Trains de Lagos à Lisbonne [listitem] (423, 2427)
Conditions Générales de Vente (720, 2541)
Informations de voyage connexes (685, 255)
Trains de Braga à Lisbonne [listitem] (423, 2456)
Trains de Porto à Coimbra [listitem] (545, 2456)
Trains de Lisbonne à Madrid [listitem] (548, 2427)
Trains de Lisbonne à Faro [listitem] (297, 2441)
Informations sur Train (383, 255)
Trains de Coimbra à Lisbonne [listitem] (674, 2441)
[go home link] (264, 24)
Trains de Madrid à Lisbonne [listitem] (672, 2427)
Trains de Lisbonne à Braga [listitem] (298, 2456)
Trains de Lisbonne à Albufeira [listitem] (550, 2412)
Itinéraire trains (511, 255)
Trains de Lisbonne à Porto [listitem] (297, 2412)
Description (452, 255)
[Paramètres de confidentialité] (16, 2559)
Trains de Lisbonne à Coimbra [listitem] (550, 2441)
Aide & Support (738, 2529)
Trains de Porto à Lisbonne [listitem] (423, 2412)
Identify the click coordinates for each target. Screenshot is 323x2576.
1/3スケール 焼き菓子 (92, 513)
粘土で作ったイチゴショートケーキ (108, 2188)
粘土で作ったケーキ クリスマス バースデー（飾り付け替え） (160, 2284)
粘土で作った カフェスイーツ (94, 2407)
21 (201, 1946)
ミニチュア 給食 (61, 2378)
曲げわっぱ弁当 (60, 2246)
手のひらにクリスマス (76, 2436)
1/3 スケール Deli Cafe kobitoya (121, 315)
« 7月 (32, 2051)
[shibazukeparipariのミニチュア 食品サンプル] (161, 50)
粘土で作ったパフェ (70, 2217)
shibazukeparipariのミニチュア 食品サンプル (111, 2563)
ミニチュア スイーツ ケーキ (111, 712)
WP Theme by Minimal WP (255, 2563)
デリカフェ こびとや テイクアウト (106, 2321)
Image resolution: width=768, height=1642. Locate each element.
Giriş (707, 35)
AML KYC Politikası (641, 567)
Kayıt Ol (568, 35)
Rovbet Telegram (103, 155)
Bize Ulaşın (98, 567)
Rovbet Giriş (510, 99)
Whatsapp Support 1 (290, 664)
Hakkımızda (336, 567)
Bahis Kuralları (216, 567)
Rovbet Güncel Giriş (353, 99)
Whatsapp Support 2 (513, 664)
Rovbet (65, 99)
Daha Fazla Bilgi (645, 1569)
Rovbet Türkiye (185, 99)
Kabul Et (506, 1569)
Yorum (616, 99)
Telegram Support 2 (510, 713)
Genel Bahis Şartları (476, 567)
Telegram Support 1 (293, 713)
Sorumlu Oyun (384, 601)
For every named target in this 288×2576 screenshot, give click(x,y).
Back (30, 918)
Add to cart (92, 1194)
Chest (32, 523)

_ _ _ _

(The problem):
Whenever a line of the material above contains the string "Braga", copy that line out.

(Written reply):
Trains de Braga à Lisbonne [listitem] (423, 2456)
Trains de Lisbonne à Braga [listitem] (298, 2456)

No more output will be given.